2020 Nigerian Budget: Dropping the Ball on the Health Sector, Again, By Judith Ann-Walker
…as the ninth National Assembly studies, reviews and analyses the 2020 budget, citizens and stakeholders, including health associations, of Nigeria call upon legislators to score a goal for health. A goal for health is the goal for every other sector – education, infrastructure, transport. A healthy population is a productive population.
For the fifth year in succession, the health sector is a low performer, a junior partner and bench-sitter on a losing B team as Nigeria sets national priorities in the annual budget. Both the 2014 “Budget for Jobs and Inclusive Growth” and the 2015 “Budget of Transition” allocated only 5.78 per cent to the health sector. The 2016 “Budget of Change” was no better, with only a 4 per cent allocation. This was also the case for the 2017 “Budget of Economic Recovery and Growth”, the 2018 “Budget of Consolidation”, and the 2019 “Budget of Continuity”, with 4 per cent, 4.4 per cent and 4.75 per cent allocated to the sector, respectively.

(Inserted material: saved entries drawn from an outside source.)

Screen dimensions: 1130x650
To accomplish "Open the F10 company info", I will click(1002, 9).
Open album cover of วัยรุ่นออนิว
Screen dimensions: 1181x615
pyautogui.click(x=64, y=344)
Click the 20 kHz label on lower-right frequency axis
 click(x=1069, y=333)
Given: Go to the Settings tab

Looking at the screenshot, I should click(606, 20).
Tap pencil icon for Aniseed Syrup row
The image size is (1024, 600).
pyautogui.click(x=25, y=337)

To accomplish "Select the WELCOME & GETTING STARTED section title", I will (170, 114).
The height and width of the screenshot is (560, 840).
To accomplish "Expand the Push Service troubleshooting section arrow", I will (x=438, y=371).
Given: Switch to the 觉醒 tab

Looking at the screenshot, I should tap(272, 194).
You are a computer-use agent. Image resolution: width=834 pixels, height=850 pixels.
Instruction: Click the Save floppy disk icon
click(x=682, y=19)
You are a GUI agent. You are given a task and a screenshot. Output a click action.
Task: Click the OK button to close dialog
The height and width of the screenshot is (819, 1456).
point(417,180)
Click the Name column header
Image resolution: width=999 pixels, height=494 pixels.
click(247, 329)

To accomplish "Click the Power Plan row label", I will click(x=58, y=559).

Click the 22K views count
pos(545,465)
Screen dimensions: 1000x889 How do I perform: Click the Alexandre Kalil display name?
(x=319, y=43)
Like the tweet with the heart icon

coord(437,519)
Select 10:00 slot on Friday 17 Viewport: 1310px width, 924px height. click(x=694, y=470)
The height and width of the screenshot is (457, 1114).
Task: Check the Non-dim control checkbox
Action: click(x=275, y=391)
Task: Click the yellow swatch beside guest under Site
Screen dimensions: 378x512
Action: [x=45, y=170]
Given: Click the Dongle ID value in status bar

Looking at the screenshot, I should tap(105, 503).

With a gloomy 2020 global economic forecast and an annual population growth rate of 2.6 per cent, it is easy to be persuaded by the government’s disproportionate prioritisation of THE ECONOMY. Not surprisingly, the 2020 budget, dubbed the “Budget of Sustaining Growth and Job Creation”, similar to the 2014 budget, focuses squarely on economic development. However, to balance the disproportionate focus on infrastructure, transportation and the economy, the government of the day has paid some limited attention to the social sector by allocating billions of naira to social investment programmes, to education and the Sustainable Development Goal (SDG) 5 – Achieving gender equality and empower all women and girls – which received more than half of the N40 billion allocated to the SDGs.
Budgeting is a difficult task and no government can satisfy all sectoral interests. However, in budgeting for the people, the government must be consistent with its own policy pronouncements on the centrality of health in its human development programme. Indeed, it is on page 3 of the Call Circular for the Budget of 2020 that health came in at the first place for honourable mention, as the government guided its ministries, departments and agencies (MDAs) on budgeting principles: “Prominence should also be accorded to human capital development, specifically Health, Education and Social Inclusion”.
The 2020 budget has done justice to government guidelines on education and social inclusion. But where is health? The proposed 2020 budget of the Federal Ministry of Health is N427.30 billion, which amounts to just 4.14 per cent of the budget, as against the 4.75 per cent of the 2019 approved budget. This means that instead of moving forward, we have moved backwards, losing the match before the whistle is blown.
In the face of this deprioritisation and disinvestment in the health sector, professional health associations and Nigerian citizens are calling upon the national legislature to reposition health as a catalytic sector for national development.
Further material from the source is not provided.